* Registros disponibles:
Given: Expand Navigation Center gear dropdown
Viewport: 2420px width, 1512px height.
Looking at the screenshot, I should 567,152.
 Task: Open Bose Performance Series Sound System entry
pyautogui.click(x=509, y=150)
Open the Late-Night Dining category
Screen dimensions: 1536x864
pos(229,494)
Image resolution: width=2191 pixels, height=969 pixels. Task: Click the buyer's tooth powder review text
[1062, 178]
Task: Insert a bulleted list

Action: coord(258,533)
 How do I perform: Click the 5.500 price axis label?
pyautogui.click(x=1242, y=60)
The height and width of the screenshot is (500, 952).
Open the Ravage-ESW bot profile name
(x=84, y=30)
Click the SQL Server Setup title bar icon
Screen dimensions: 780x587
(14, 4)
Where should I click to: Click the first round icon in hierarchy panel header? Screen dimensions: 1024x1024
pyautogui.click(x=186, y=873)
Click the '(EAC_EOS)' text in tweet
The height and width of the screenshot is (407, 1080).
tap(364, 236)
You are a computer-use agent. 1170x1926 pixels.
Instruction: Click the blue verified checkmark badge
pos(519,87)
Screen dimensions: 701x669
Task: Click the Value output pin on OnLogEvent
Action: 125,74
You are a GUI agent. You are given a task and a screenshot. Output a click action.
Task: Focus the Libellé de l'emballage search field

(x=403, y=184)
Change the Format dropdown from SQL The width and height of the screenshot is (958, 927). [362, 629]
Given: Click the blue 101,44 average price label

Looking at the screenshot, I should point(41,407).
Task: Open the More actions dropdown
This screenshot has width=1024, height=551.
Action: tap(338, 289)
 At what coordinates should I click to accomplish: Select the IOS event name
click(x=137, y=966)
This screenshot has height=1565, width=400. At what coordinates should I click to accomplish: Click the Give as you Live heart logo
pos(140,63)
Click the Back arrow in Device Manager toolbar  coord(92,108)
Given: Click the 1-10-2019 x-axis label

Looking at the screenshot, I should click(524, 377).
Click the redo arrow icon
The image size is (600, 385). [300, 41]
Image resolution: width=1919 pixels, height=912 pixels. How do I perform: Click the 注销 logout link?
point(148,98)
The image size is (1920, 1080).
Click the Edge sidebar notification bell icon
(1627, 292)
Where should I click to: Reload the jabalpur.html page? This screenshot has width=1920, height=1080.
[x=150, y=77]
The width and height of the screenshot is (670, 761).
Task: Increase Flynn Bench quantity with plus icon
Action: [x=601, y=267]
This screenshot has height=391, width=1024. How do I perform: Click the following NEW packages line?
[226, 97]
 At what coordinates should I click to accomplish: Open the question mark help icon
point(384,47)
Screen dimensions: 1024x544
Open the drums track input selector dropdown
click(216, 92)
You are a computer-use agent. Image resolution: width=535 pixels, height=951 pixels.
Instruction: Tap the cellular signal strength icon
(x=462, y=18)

* Qué se pide: Extrae sin ningún cambio las líneas que van desde la primera hasta la que contiene "Action: coord(258,533)", ambas incluidas.

* Respuesta:
Given: Expand Navigation Center gear dropdown
Viewport: 2420px width, 1512px height.
Looking at the screenshot, I should 567,152.
 Task: Open Bose Performance Series Sound System entry
pyautogui.click(x=509, y=150)
Open the Late-Night Dining category
Screen dimensions: 1536x864
pos(229,494)
Image resolution: width=2191 pixels, height=969 pixels. Task: Click the buyer's tooth powder review text
[1062, 178]
Task: Insert a bulleted list

Action: coord(258,533)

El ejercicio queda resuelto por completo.